Kinder brauchen Erwachsene, die sie trösten und mit ihnen fühlen. Und nicht jemanden, der über die Maske, vor der sie sich fürchten, lacht.  Es ist wichtig, dem Kind zu zeigen, dass seine Angst akzeptiert wird. Es kann helfen, Dinge wie einen Blitz zu erklären. Oder im das Kind im Kino auf den Schoß nehmen. Wenn Trost und Zuwendung nicht helfen, sollten Eltern nach Möglichkeit die Situation – also beispielsweise den Kinosaal – verlassen.

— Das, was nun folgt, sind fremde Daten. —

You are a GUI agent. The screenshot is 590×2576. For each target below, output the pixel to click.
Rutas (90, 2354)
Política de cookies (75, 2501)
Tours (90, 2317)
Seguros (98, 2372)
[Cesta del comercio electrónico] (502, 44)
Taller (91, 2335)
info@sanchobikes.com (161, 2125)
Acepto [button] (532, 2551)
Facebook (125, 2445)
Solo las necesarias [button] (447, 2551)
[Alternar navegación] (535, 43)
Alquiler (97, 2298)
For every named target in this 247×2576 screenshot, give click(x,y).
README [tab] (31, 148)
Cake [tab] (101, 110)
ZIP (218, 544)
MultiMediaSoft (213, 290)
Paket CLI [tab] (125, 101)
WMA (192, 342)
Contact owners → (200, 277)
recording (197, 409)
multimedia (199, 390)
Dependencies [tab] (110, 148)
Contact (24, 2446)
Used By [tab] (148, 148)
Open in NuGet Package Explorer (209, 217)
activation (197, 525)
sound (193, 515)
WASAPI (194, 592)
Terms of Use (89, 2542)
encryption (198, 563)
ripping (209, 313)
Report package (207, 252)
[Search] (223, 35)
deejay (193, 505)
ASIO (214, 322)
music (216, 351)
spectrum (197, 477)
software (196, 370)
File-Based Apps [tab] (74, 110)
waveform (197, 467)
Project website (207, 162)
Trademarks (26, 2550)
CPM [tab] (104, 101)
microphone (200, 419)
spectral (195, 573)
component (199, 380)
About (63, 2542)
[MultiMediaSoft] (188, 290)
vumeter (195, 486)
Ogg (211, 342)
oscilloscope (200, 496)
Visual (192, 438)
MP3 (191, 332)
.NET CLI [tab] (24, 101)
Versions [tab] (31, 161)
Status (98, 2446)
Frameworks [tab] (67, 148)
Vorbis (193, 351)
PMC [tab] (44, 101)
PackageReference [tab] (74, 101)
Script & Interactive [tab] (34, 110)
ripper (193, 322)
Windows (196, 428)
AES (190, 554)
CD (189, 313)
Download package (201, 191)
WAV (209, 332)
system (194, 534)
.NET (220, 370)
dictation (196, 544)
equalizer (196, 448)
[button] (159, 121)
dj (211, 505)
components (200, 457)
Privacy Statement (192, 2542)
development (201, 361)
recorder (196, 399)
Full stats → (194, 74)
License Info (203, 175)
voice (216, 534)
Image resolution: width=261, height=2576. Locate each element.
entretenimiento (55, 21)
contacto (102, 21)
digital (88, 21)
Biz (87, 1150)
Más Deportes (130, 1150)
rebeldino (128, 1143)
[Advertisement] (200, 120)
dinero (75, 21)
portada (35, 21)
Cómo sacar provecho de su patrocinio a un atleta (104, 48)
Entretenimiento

Die Gefühle sind real und müssen ernst genommen werden

„Angst entsteht, wenn wir uns in irgendeiner Wiese bedroht fühlen, “ betont Felicitas Römer im liliput-lounge Interview.  „Ob es sich dabei um eine reale oder eine „gefühlte“ Bedrohung geht, ist für das Erleben zunächst unerheblich. Deshalb müssen Angstzustände von Kindern immer ernst genommen werden.“ Die Angst des Kindes dürfe auf keinen Fall ignoriert, herunterzuspielt oder lächerlich gemacht werden.

Es helfe nicht dem Kind zu sagen, dass es sich „nur“ um Masken oder Verkleidungen handelt, denn er kann ja Realität und Fiktion oft noch nicht auseinander halten.  Auch für Erwachsene seien Thriller ja oft spannend, weil das Gehirn zwischenzeitlich sozusagen „vergisst“, dass es sich nur um einen Film handelt – und sie das natürlich wissen.

Mädchen schauen gruseligen Film im Kino (© Thinkstock)
Mädchen schauen gruseligen Film im Kino (© Thinkstock)

In den USA fürchten sich viele Kinder vor verkleideten Weihnachtsmännern oder den gruseligen Halloween-Gestalten. Eine Expertin rät in der Washington Post, dass es helfen könne, ältere Kinder zu bitten, Masken abzunehmen. Damit Kinder sähen, dass es wirklich  nur eine Maske sei. Vor allem aber sollten Eltern auf ihren Nachwuchs eingehen und eben nicht darauf drängen, dass er sich unheimlich verkleidet oder sich von einem bärtigen Mann mit rotem Mantel streicheln lässt. Ein „wenn der Weihnachtsmann, das sieht“ baut natürlich Ängste auch erst auf.

Einige Ängste werden mit der Zeit auch abgebaut. Annas Eltern hatten die Werwolf-Maske lange nicht mehr erwähnt. Im Kindergarten war das Spukfest aber ein Thema und vor ein paar Tagen erklärte Anna ganz unerwartet, dass sie in diesem  wieder Bonbons verteilen will. „Und wenn noch mal einer als Wolf verkleidet ist, kriegt der Hundefutter.“ Annas Eltern sind schon gespannt. Wer wird sich mehr erschrecken?

Oft haben Kinder nämlich auch Freude am Gruseln. Felicitas Römer rät dazu, dass Kinder an Halloween am besten in kleinen Gruppen – mit Elternbegleitung oder mit einem Handy – losziehen können. Gerade kleine Kinder sollten am besten in der direkten Nachbarschaft bleiben. Bei älteren ist eine feste Uhrzeit und eine genau Kenntnis der geplanten „Route“ wichtig.